Jewish Journal


November 2, 2006

Sense of past leads Loyola Marymount to remember Kristallnacht


Wayne Slavitt of Temple Israel of Long Beach blows a shofar during this year's Rosh Hashanah celebration at Loyola Marymount University.

Wayne Slavitt of Temple Israel of Long Beach blows a shofar during this year's Rosh Hashanah celebration at Loyola Marymount University.

Father Michael Engh thinks it's only natural that a Catholic university host the citywide commemoration of Kristallnacht, which is marked by many historians as the beginning of the Holocaust.
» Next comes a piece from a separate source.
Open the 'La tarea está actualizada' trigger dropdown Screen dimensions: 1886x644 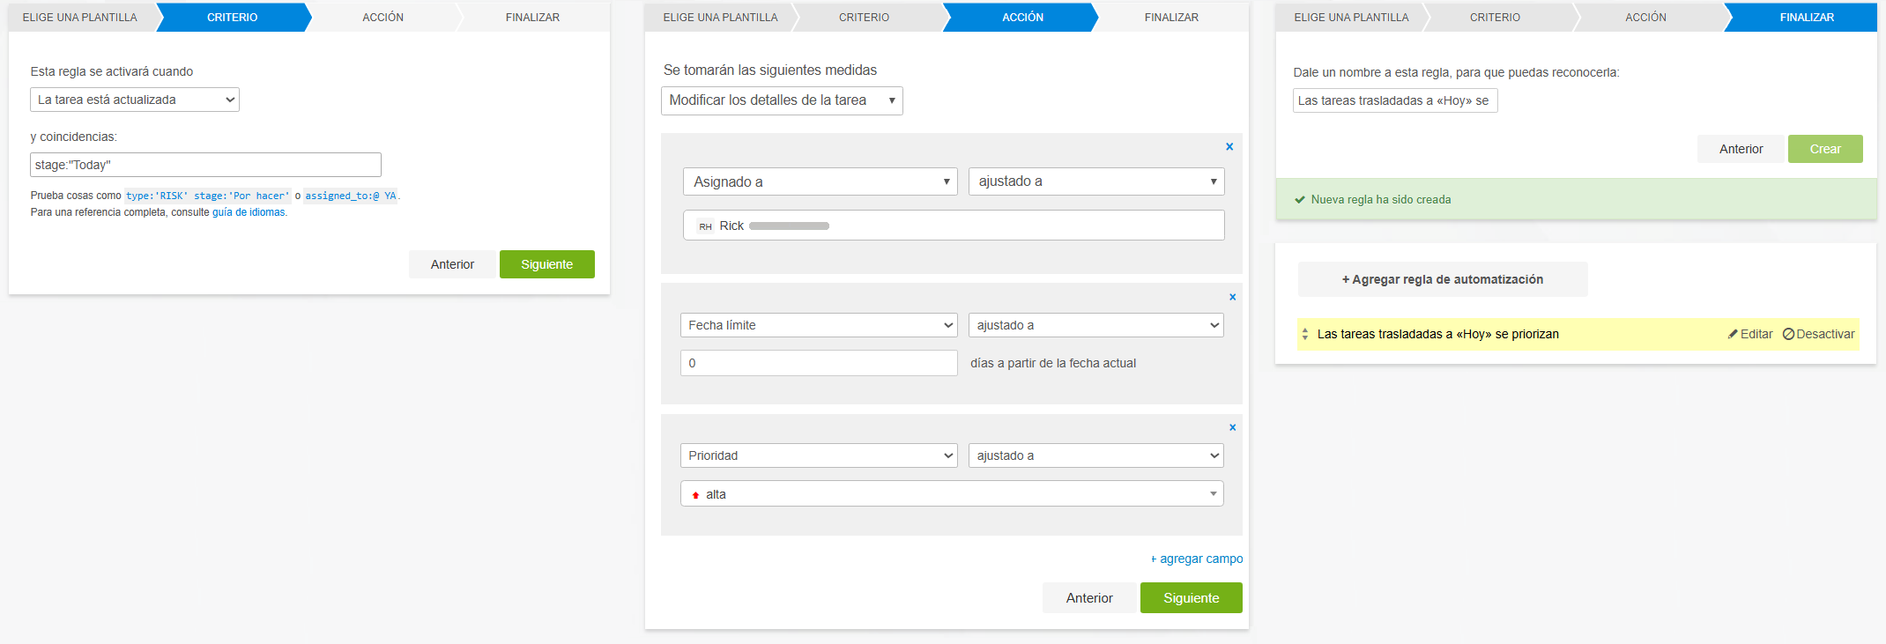click(135, 100)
"We had a public Rosh Hashanah celebration in September; we observed Yom HaShoah, the Holocaust memorial day, and we hope to establish a Jewish studies program," said Engh, dean of the Bellarmine College of Liberal Arts at Loyola Marymount University (LMU).
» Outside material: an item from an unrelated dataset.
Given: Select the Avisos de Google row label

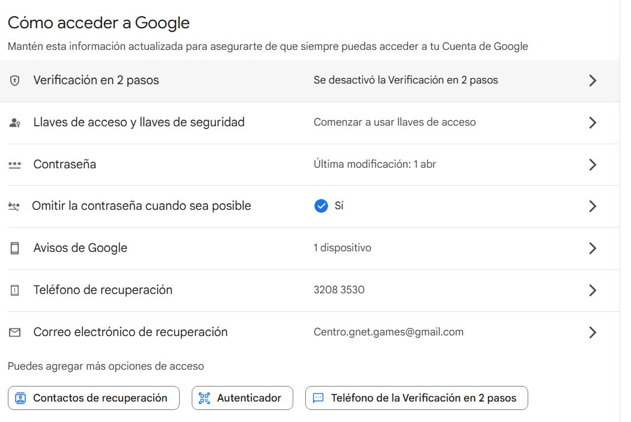Looking at the screenshot, I should pos(80,248).
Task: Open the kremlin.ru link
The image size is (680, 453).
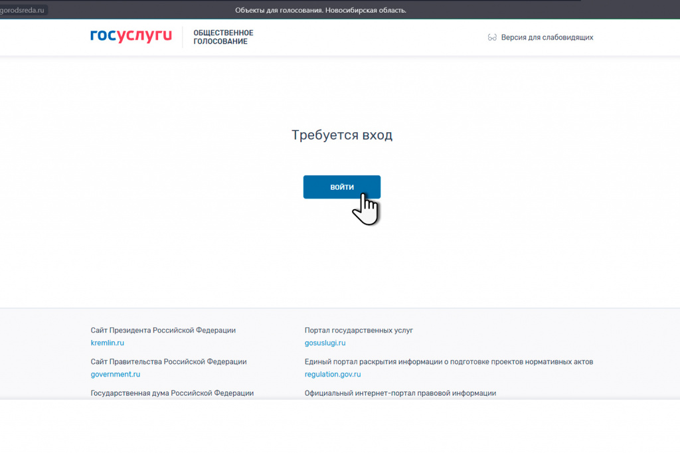Action: 108,343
On Nov. 9, members of 11 co-sponsoring Jewish organizations and academic study centers will gather at the Jesuit-founded institution to remember the night and day in 1938 when Nazi gangs torched and ransacked hundreds of synagogues and destroyed 7,500 Jewish businesses in Germany. The keynote speaker will be Natan P.F. Kellerman, former director and chief psychologist of AMCHA, a social and psychological support organization for Holocaust survivors in Israel. He will speak on "Remembering the Holocaust: For Good and for Bad."

Engh said he was asked by his friend, Bill Elperin, president of the "1939" Club, a Los Angeles organization of Holocaust survivors and their descendants, whether LMU would host the commemoration. Engh agreed and noted that the university's ties to the Jewish community go back a long way.
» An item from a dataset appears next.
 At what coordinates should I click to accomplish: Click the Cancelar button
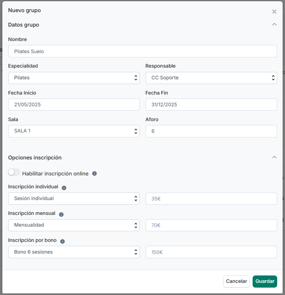pyautogui.click(x=237, y=281)
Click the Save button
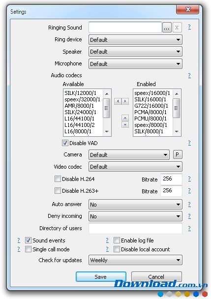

Founded in 1911, LMU established a law school in 1920 that set no quotas on admitting Jewish students, which was in sharp contrast to most private universities at the time.

LMU's theological studies department traditionally has had a rabbi on its faculty, including such early luminaries as the late Rabbis Edgar F. Magnin and Alfred Wolf of Wilshire Boulevard Temple. The addition of a Jewish studies program, incorporating existing courses on the Holocaust, is not an option but a necessity, observed Engh.

"You can't be a great university without a Jewish studies component," he noted, pointing to such programs at Boston College and the University of Notre Dame. "We are just trying to catch up with the modern world."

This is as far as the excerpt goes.